*DESCRIPTION OF THE TASK*. In full and word for word, copy the records that follow.

⟨

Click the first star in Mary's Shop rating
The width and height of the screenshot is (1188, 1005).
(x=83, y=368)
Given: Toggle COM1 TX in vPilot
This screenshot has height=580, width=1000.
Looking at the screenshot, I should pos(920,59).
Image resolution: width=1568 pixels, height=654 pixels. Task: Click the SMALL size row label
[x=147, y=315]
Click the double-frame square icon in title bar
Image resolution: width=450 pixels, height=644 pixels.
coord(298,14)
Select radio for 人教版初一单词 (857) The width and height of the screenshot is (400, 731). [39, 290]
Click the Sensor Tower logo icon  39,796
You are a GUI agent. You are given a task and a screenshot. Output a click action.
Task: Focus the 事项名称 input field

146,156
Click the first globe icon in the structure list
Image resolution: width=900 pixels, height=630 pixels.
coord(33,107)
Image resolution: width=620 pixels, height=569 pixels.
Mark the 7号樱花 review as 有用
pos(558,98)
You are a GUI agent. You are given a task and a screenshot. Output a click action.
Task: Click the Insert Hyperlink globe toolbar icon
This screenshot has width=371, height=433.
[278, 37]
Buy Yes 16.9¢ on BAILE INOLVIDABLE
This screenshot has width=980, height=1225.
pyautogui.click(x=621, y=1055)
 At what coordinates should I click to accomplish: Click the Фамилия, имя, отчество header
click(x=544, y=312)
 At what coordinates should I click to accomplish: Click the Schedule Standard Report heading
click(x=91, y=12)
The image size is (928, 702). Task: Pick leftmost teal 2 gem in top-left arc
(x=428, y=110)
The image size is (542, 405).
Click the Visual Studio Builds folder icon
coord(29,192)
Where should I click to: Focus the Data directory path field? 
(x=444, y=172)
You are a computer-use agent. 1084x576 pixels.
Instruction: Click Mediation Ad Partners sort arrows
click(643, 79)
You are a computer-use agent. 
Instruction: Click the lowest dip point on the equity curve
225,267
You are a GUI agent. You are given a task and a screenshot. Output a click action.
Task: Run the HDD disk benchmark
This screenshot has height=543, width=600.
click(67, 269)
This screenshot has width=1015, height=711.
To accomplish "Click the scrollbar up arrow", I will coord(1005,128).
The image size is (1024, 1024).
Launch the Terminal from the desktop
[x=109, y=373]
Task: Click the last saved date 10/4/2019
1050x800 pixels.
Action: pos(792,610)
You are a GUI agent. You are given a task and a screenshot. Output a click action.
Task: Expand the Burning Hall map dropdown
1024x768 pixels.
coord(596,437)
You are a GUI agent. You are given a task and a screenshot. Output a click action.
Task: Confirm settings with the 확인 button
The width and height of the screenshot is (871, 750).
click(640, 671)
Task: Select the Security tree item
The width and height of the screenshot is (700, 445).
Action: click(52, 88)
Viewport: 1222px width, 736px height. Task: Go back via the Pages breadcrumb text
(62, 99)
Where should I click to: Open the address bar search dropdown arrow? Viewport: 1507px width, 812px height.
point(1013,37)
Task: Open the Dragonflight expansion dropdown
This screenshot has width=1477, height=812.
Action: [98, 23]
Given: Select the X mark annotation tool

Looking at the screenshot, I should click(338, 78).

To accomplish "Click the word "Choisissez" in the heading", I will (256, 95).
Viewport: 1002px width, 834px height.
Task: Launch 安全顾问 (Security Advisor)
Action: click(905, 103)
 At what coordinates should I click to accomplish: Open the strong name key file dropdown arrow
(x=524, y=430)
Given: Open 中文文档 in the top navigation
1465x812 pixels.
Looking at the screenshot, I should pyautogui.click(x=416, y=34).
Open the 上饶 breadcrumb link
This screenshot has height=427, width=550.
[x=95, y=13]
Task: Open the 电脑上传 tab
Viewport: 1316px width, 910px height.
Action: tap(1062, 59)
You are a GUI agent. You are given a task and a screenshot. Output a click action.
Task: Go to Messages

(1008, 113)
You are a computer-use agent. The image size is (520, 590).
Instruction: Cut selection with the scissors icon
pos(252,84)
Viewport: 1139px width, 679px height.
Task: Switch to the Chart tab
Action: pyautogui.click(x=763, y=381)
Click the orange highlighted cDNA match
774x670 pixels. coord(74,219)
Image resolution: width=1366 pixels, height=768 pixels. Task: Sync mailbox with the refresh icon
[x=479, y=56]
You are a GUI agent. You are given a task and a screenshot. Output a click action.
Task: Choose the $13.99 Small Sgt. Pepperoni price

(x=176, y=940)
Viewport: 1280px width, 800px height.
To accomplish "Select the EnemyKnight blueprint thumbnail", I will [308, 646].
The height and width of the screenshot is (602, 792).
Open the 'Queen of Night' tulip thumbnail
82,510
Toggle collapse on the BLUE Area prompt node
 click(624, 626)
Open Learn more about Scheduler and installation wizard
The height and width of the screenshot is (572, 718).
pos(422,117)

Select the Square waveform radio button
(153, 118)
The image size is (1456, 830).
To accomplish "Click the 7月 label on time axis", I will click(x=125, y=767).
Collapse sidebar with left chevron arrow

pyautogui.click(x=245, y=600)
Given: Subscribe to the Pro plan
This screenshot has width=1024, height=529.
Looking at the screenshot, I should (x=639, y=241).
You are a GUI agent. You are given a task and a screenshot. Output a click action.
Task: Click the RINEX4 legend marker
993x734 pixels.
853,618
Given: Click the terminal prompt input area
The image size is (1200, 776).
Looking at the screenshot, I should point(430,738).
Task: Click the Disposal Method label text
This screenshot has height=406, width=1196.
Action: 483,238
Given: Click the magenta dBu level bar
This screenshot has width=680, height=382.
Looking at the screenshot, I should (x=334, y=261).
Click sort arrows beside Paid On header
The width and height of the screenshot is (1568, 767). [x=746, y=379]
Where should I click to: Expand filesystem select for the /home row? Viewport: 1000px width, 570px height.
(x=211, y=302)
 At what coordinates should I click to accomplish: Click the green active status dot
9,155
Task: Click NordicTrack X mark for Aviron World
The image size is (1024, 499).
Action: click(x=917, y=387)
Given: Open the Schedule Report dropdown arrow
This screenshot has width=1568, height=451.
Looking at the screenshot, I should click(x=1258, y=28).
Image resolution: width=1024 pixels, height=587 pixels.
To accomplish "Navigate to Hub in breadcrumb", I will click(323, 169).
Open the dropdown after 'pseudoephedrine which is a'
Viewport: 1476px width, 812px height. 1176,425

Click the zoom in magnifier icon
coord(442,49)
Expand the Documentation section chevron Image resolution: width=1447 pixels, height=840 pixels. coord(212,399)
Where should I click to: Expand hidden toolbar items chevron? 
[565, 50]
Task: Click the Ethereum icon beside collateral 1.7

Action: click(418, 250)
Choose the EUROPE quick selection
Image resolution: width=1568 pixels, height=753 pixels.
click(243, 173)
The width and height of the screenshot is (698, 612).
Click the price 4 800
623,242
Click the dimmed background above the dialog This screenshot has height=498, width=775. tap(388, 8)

⟩

*WRITTEN RESPONSE*.
Click the first star in Mary's Shop rating
The width and height of the screenshot is (1188, 1005).
(x=83, y=368)
Given: Toggle COM1 TX in vPilot
This screenshot has height=580, width=1000.
Looking at the screenshot, I should pos(920,59).
Image resolution: width=1568 pixels, height=654 pixels. Task: Click the SMALL size row label
[x=147, y=315]
Click the double-frame square icon in title bar
Image resolution: width=450 pixels, height=644 pixels.
coord(298,14)
Select radio for 人教版初一单词 (857) The width and height of the screenshot is (400, 731). [39, 290]
Click the Sensor Tower logo icon  39,796
You are a GUI agent. You are given a task and a screenshot. Output a click action.
Task: Focus the 事项名称 input field

146,156
Click the first globe icon in the structure list
Image resolution: width=900 pixels, height=630 pixels.
coord(33,107)
Image resolution: width=620 pixels, height=569 pixels.
Mark the 7号樱花 review as 有用
pos(558,98)
You are a GUI agent. You are given a task and a screenshot. Output a click action.
Task: Click the Insert Hyperlink globe toolbar icon
This screenshot has width=371, height=433.
[278, 37]
Buy Yes 16.9¢ on BAILE INOLVIDABLE
This screenshot has width=980, height=1225.
pyautogui.click(x=621, y=1055)
 At what coordinates should I click to accomplish: Click the Фамилия, имя, отчество header
click(x=544, y=312)
 At what coordinates should I click to accomplish: Click the Schedule Standard Report heading
click(x=91, y=12)
The image size is (928, 702). Task: Pick leftmost teal 2 gem in top-left arc
(x=428, y=110)
The image size is (542, 405).
Click the Visual Studio Builds folder icon
coord(29,192)
Where should I click to: Focus the Data directory path field? 
(x=444, y=172)
You are a computer-use agent. 1084x576 pixels.
Instruction: Click Mediation Ad Partners sort arrows
click(643, 79)
You are a computer-use agent. 
Instruction: Click the lowest dip point on the equity curve
225,267
You are a GUI agent. You are given a task and a screenshot. Output a click action.
Task: Run the HDD disk benchmark
This screenshot has height=543, width=600.
click(67, 269)
This screenshot has width=1015, height=711.
To accomplish "Click the scrollbar up arrow", I will coord(1005,128).
The image size is (1024, 1024).
Launch the Terminal from the desktop
[x=109, y=373]
Task: Click the last saved date 10/4/2019
1050x800 pixels.
Action: pos(792,610)
You are a GUI agent. You are given a task and a screenshot. Output a click action.
Task: Expand the Burning Hall map dropdown
1024x768 pixels.
coord(596,437)
You are a GUI agent. You are given a task and a screenshot. Output a click action.
Task: Confirm settings with the 확인 button
The width and height of the screenshot is (871, 750).
click(640, 671)
Task: Select the Security tree item
The width and height of the screenshot is (700, 445).
Action: click(52, 88)
Viewport: 1222px width, 736px height. Task: Go back via the Pages breadcrumb text
(62, 99)
Where should I click to: Open the address bar search dropdown arrow? Viewport: 1507px width, 812px height.
point(1013,37)
Task: Open the Dragonflight expansion dropdown
This screenshot has width=1477, height=812.
Action: [98, 23]
Given: Select the X mark annotation tool

Looking at the screenshot, I should click(338, 78).

To accomplish "Click the word "Choisissez" in the heading", I will (256, 95).
Viewport: 1002px width, 834px height.
Task: Launch 安全顾问 (Security Advisor)
Action: click(905, 103)
 At what coordinates should I click to accomplish: Open the strong name key file dropdown arrow
(x=524, y=430)
Given: Open 中文文档 in the top navigation
1465x812 pixels.
Looking at the screenshot, I should pyautogui.click(x=416, y=34).
Open the 上饶 breadcrumb link
This screenshot has height=427, width=550.
[x=95, y=13]
Task: Open the 电脑上传 tab
Viewport: 1316px width, 910px height.
Action: tap(1062, 59)
You are a GUI agent. You are given a task and a screenshot. Output a click action.
Task: Go to Messages

(1008, 113)
You are a computer-use agent. The image size is (520, 590).
Instruction: Cut selection with the scissors icon
pos(252,84)
Viewport: 1139px width, 679px height.
Task: Switch to the Chart tab
Action: pyautogui.click(x=763, y=381)
Click the orange highlighted cDNA match
774x670 pixels. coord(74,219)
Image resolution: width=1366 pixels, height=768 pixels. Task: Sync mailbox with the refresh icon
[x=479, y=56]
You are a GUI agent. You are given a task and a screenshot. Output a click action.
Task: Choose the $13.99 Small Sgt. Pepperoni price

(x=176, y=940)
Viewport: 1280px width, 800px height.
To accomplish "Select the EnemyKnight blueprint thumbnail", I will [308, 646].
The height and width of the screenshot is (602, 792).
Open the 'Queen of Night' tulip thumbnail
82,510
Toggle collapse on the BLUE Area prompt node
 click(624, 626)
Open Learn more about Scheduler and installation wizard
The height and width of the screenshot is (572, 718).
pos(422,117)

Select the Square waveform radio button
(153, 118)
The image size is (1456, 830).
To accomplish "Click the 7月 label on time axis", I will click(x=125, y=767).
Collapse sidebar with left chevron arrow

pyautogui.click(x=245, y=600)
Given: Subscribe to the Pro plan
This screenshot has width=1024, height=529.
Looking at the screenshot, I should (x=639, y=241).
You are a GUI agent. You are given a task and a screenshot. Output a click action.
Task: Click the RINEX4 legend marker
993x734 pixels.
853,618
Given: Click the terminal prompt input area
The image size is (1200, 776).
Looking at the screenshot, I should point(430,738).
Task: Click the Disposal Method label text
This screenshot has height=406, width=1196.
Action: 483,238
Given: Click the magenta dBu level bar
This screenshot has width=680, height=382.
Looking at the screenshot, I should (x=334, y=261).
Click sort arrows beside Paid On header
The width and height of the screenshot is (1568, 767). [x=746, y=379]
Where should I click to: Expand filesystem select for the /home row? Viewport: 1000px width, 570px height.
(x=211, y=302)
 At what coordinates should I click to accomplish: Click the green active status dot
9,155
Task: Click NordicTrack X mark for Aviron World
The image size is (1024, 499).
Action: click(x=917, y=387)
Given: Open the Schedule Report dropdown arrow
This screenshot has width=1568, height=451.
Looking at the screenshot, I should click(x=1258, y=28).
Image resolution: width=1024 pixels, height=587 pixels.
To accomplish "Navigate to Hub in breadcrumb", I will click(323, 169).
Open the dropdown after 'pseudoephedrine which is a'
Viewport: 1476px width, 812px height. 1176,425

Click the zoom in magnifier icon
coord(442,49)
Expand the Documentation section chevron Image resolution: width=1447 pixels, height=840 pixels. coord(212,399)
Where should I click to: Expand hidden toolbar items chevron? 
[565, 50]
Task: Click the Ethereum icon beside collateral 1.7

Action: click(418, 250)
Choose the EUROPE quick selection
Image resolution: width=1568 pixels, height=753 pixels.
click(243, 173)
The width and height of the screenshot is (698, 612).
Click the price 4 800
623,242
Click the dimmed background above the dialog This screenshot has height=498, width=775. tap(388, 8)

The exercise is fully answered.